Der in die erste Liga der Pianisten aufstrebende Russe Nikolai Tokarew wurde von den Havelländischen Musikfestspielen eingeladen. Das Festival ist seit 13 Jahren mit Konzerten in märkischen Schlössern oder Kirchen zu Gast. Unter der künstlerischen Leitung von Frank Wasser ist es dabei, den einst eher provinziellen Anstrich hinter sich zu lassen.
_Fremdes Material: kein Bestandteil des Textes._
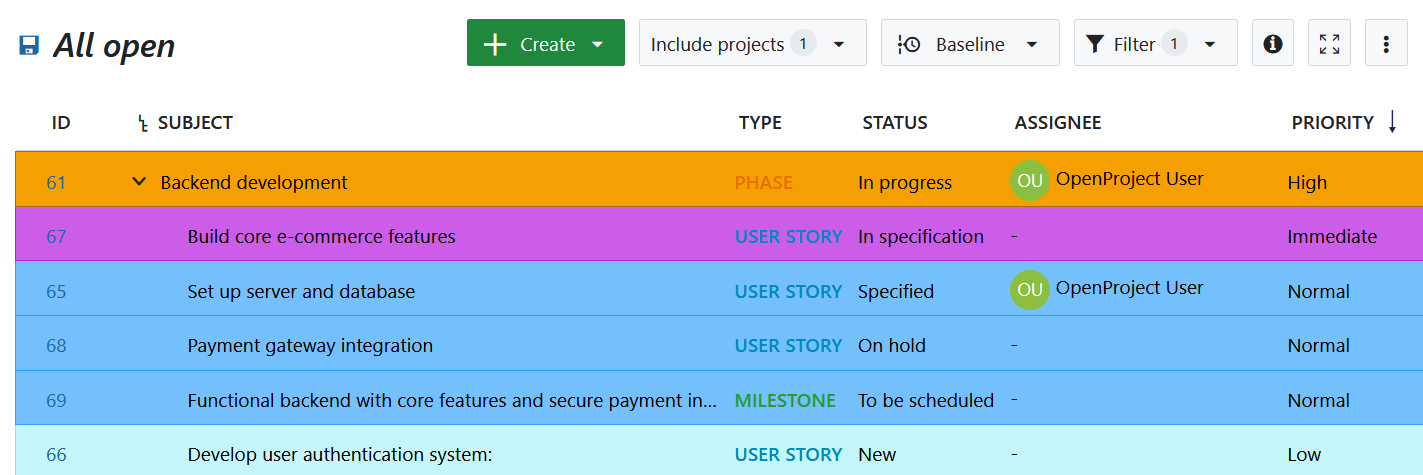The width and height of the screenshot is (1423, 475).
Task: Open the three-dot more actions menu
Action: click(x=1386, y=44)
Dazu gehörte auch das Konzert mit Nikolai Tokarew auf der Wasserbühne des Belvedere, ein imposanter Ort, an dem die Italienliebe König Friedrich Wilhelm IV. wunderbar zum Tragen kommt.

Natürlich sind Freiluftkonzerte von unwägbaren akustischen Nebengeräuschen betroffen, die man jedoch in Kauf nimmt: den Regen, der auf dem Bassin sein Spiel treibt, die Fledermäuse, die haarscharf darüberhuschen, das Rascheln der Capes, das Auf- und Abspannen der Schirme. Nikolai Tokarew ließ sich davon nicht beeindrucken. Er spielte mit Vergnügen auf dem Steinway-Flügel, der selbstverständlich überdacht war, Barockes, Klassisches und Romantisches. Zunächst hüllte er zwei Toccaten von Johann Sebastian Bach in ein strukturiertes, kraftvolles Klanggewand. Man hatte den Eindruck, er wolle gegen die „Konkurrenz“ Regen anspielen. Den vertrieb er dann zunächst mit Beethovens Klaviersonate c-Moll op. 111. Dass Tokarew über eine frappierende Technik verfügt, machte er in diesem letzten unorthodoxen Klavierwerk des Meisters, das nur über zwei Sätze verfügt, deutlich. Der Pianist servierte eine kontrastreiche Interpretation, in der die verschiedenartige Charakteristik der Sätze bestens zur Geltung kam: markant zupackend und von scharfkantiger Härte im ersten, verträumt und nachsinnend in der jenseitigen Arietta, deren innere Ruhe er zu Beginn voll auskostete. Gegenüber dem Bodenständigen im ersten Satz wurde das Geheimnisvolle, visionär Entrückte des späten Beethoven offenbar.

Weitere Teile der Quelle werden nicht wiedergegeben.